TEXT EXCERPT:
>>>>

Along the way, we developed AI to understand and process billions of travel photos in a quick, cheap manner. Google was interested in being able to efficiently turn photos and location information into recommendations, and they bought Jetpac.

 

What were the biggest challenges in scaling? 

Acquiring the first customers is all about listening to their wants, and identifying which magic moments you can create for them, that others can’t or won’t. The biggest challenge in scaling is maintaining these happy customers and employees at speed. If you manage that, keeping investors happy is a lot easier! You need the best team to be able to move fast. Good technology scales better than people.

 

An acquisition by Google

When Google bought Jetpac, the opportunity to work on the most important problems with great people at Google and X – The Moonshot Factory, kept me there longer than I expected. I learned a lot about AI and how to build and operate AI products running Computer Vision products at Google. I moved to X to build Moonshots, trying to benefit billions of people. I learned a lot about applying the latest AI research in practical ways to real problems. I benefited from the rigorous thinking about de-risking projects, and how to run cheap experiments to quickly discover if the most important part of an idea will not work. Being at X was like seeing into a crystal ball of the next 20 years of startup activity, as the disruptive technologies we evaluated and developed move from applied research to the current tech stack.

 

Challenges of being a serial founder and how you’ve overcome these?

As a serial founder, you have to work smarter and harder on the things that really matter. You are fortunate to be able to attract co-workers, investors, and a network of people who will try your new products. Being disciplined in parsing through the compliments to get to the real moments of customer truth is what connects you with the real value that you can add. It’s also good to be lucky.

<<<<

TASK INSTRUCTIONS:
Pull everything from "When Google bought" down to "you’ve overcome these?" out of the Jetpac interview, copying it word for word.

DATASET CONTENT:
>>>>

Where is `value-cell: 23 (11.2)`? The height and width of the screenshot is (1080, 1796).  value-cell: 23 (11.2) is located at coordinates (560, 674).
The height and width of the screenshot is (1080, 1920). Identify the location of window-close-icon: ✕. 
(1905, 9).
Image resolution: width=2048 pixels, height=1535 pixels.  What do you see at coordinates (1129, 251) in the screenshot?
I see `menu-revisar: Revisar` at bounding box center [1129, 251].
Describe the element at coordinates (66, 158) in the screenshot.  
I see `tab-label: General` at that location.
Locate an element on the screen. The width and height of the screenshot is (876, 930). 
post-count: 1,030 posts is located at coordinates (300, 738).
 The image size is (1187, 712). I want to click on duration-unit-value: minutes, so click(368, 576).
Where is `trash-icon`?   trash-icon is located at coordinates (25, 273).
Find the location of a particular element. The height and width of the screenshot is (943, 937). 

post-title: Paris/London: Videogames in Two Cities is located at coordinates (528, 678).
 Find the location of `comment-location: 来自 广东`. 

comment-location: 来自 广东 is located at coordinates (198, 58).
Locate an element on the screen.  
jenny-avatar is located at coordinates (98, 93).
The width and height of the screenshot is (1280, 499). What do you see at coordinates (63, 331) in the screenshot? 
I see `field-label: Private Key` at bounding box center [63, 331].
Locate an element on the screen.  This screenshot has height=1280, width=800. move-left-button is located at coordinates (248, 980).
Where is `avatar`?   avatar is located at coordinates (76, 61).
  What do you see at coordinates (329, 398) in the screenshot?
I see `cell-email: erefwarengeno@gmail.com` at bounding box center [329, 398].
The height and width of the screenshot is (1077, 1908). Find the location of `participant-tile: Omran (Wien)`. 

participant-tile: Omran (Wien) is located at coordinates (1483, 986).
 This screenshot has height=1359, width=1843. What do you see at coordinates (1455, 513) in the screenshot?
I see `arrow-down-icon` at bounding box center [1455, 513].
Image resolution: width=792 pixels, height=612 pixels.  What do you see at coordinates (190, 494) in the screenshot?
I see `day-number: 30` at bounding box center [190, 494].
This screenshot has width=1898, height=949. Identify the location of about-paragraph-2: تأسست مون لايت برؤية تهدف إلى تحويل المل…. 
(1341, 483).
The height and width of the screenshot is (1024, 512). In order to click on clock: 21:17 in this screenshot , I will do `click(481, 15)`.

<<<<

OUTPUT OF THE EXERCISE:
When Google bought Jetpac, the opportunity to work on the most important problems with great people at Google and X – The Moonshot Factory, kept me there longer than I expected. I learned a lot about AI and how to build and operate AI products running Computer Vision products at Google. I moved to X to build Moonshots, trying to benefit billions of people. I learned a lot about applying the latest AI research in practical ways to real problems. I benefited from the rigorous thinking about de-risking projects, and how to run cheap experiments to quickly discover if the most important part of an idea will not work. Being at X was like seeing into a crystal ball of the next 20 years of startup activity, as the disruptive technologies we evaluated and developed move from applied research to the current tech stack.

 

Challenges of being a serial founder and how you’ve overcome these?